Second person is something that you manage to pull off well so kudos there. Not everyone is good at it, and I generally try to avoid the second person when I can. Yet there are some authors like you that are quite good and seem to make second person look as if it were the easiest thing to pull off in the world.

I really liked the plot. It is very different from most Sco/Rose's I've seen and yet it is realistic, too. It's not so tragic that it seems like a romantic play - it seems like one of those alleyway scenes that plays out that people always wince at and try to ignore if they can.

It is beautiful in a sick and twisted way, a way that makes you inwardly cringe and feel sick for even reveling in a tale so dark.

I really rather enjoyed this!

Your characterizations were lovely. I like how Scorpius is the neglected one, the one that is always picked over because in most stories he seems the equivalent to the Greek Adonis. It's nice to see a change from that norm.

I also like that Rose, to him, is like a flame. I can imagine the Weasley men and women of the second generation as passionate, fiery people so this seems to fit her accordingly.

As far as syntax, spelling, and grammar go I didn't pick up on any mistakes.

Your word choices were lovely and quite poetic despite the sinister and creepy nature of this piece. This can be quite difficult to pull off, sometimes, so wonderful work!

Where spelling, grammar, syntax, and flow are concerned I didn't pick up any issues there. Great job with that! Not that I really anticipated I'd come across any, it happens to the best of us; sometimes. I have always appreciated pieces that have that polished look.

Great job!


Linders

Author's Response: O.o

wow linders!! i don't know what to say! i seriously don't! um. THANK YOU!!

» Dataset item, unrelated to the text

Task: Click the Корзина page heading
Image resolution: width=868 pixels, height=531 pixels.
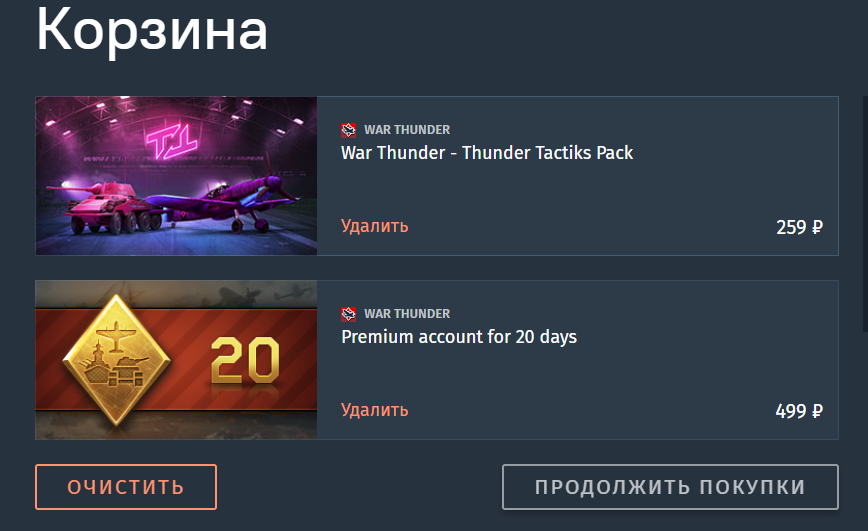Action: (x=152, y=30)
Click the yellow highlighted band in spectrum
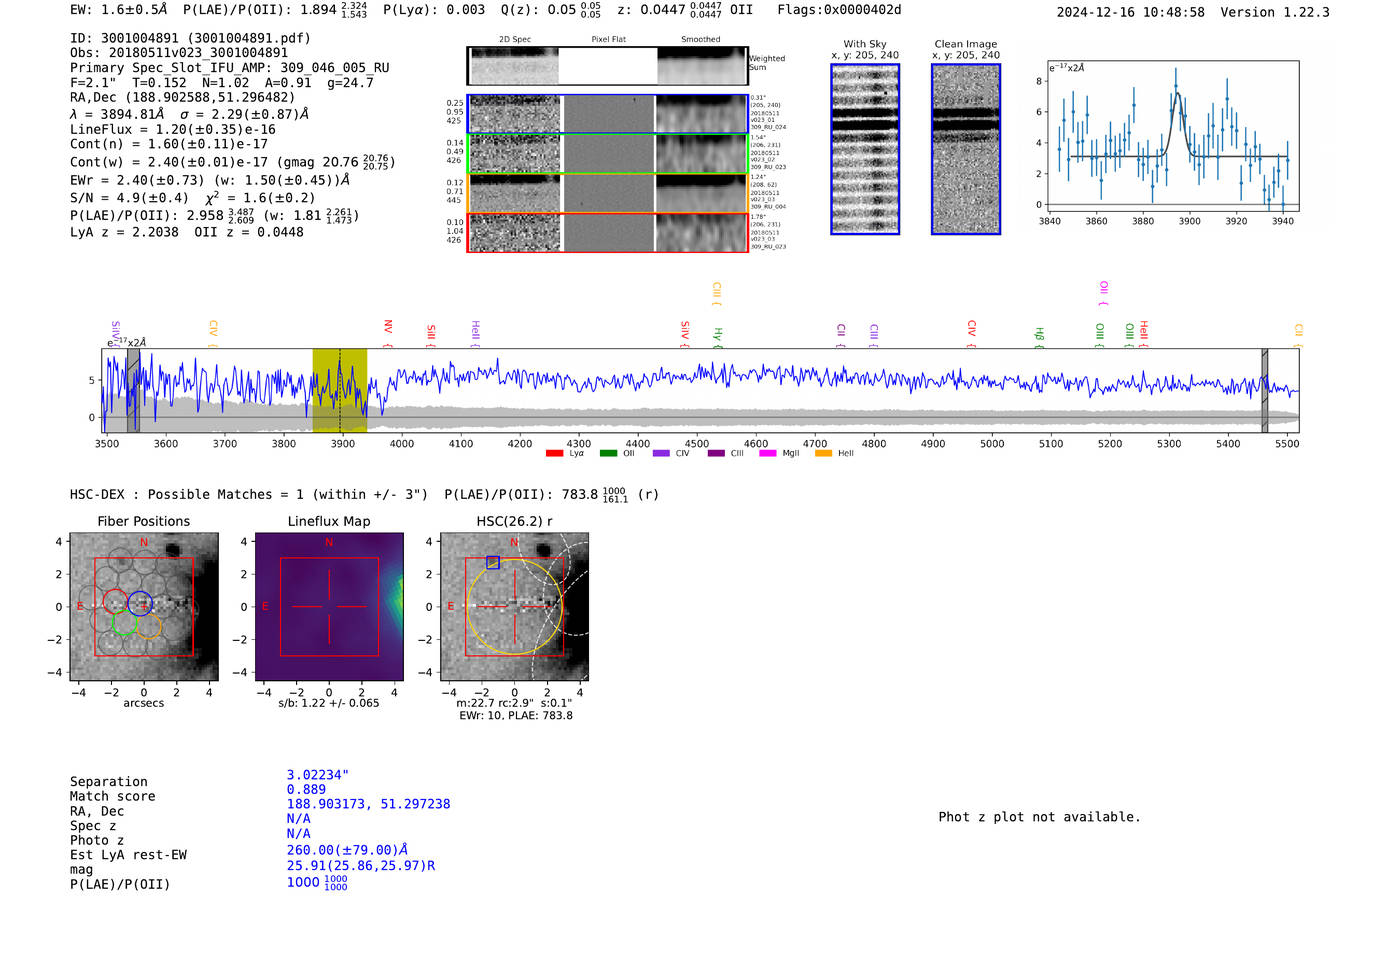The width and height of the screenshot is (1400, 953). 340,390
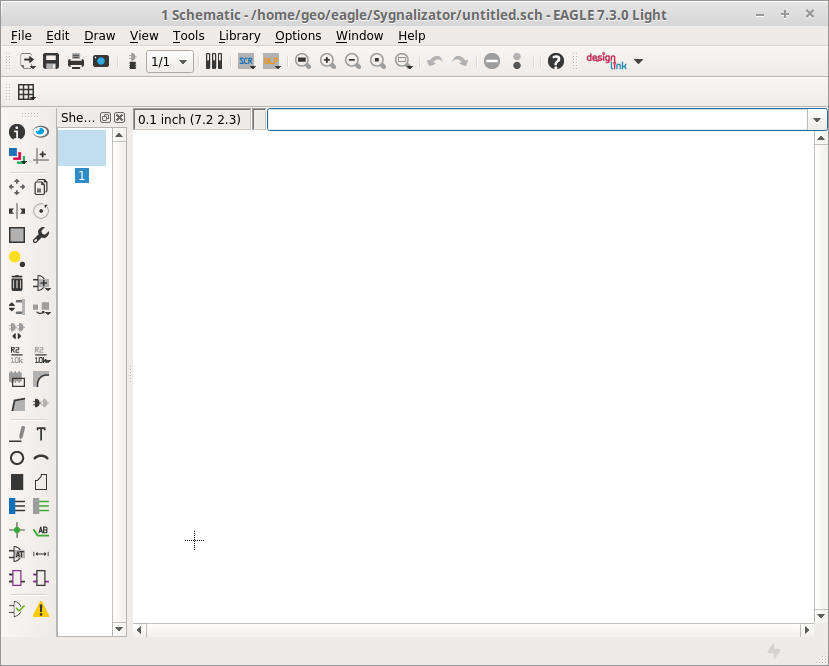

thanks so much love. i adore writing in second person and i am really happy it worked here as well, cause i was worried that this would be a little too dark and therefore confronting for the reader.

i wanted to do something different. we read so many fics where scorpius is the one in control, where rose falls for him and her love is unrequited and she falls into a pit of despair. i kind of wanted to give scorpius a chance to get in touch with his angsty side, lol.

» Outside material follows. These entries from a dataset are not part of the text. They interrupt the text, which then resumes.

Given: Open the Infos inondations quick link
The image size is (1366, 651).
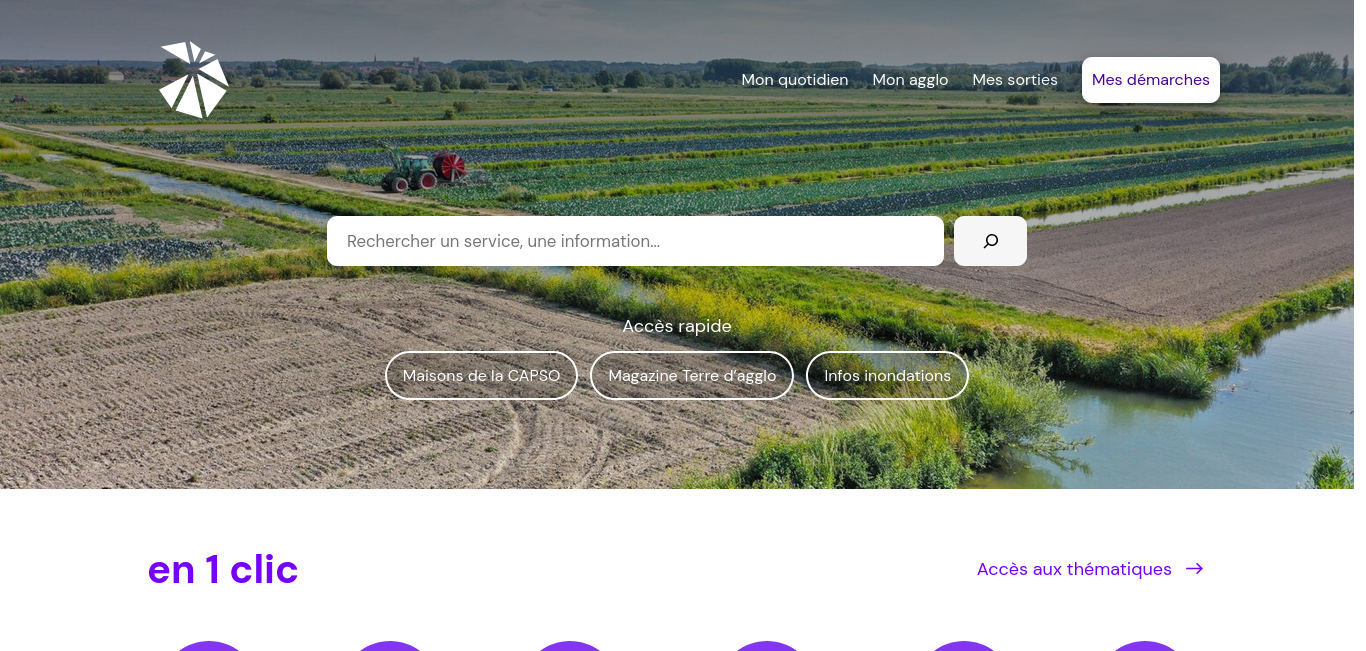Looking at the screenshot, I should point(887,376).
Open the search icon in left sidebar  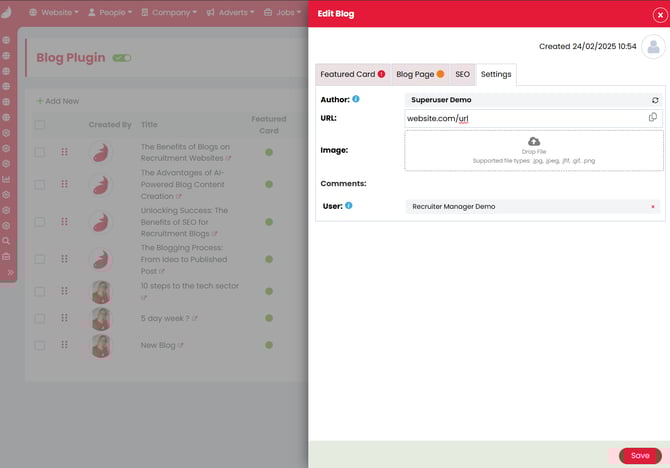(x=7, y=241)
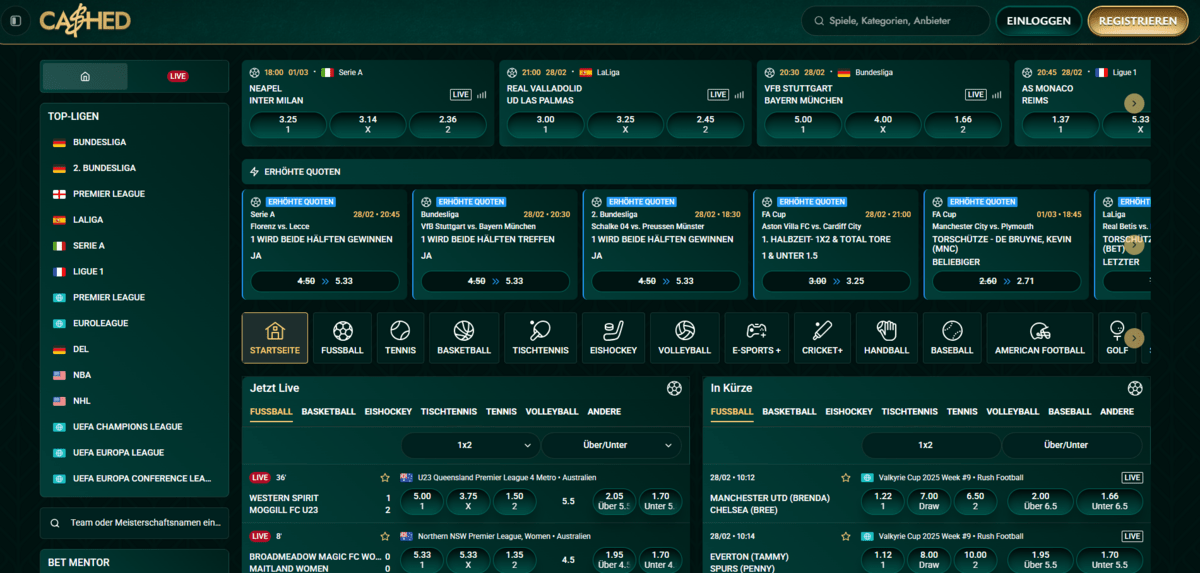Open the Über/Unter dropdown in Jetzt Live
This screenshot has height=573, width=1200.
pyautogui.click(x=611, y=445)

i like that - an alleyway scene that people try and avoid. it is a little like that isn't it?

i have always imagined rose as fiery, more for being hermione's daughter than anything else. i can see her as being deeply attractive to someone like scorpius, especially the scorpius i have written here.

thank you thank you thank you!! i am really pleased you liked this and thank you so much for such an awesome review!!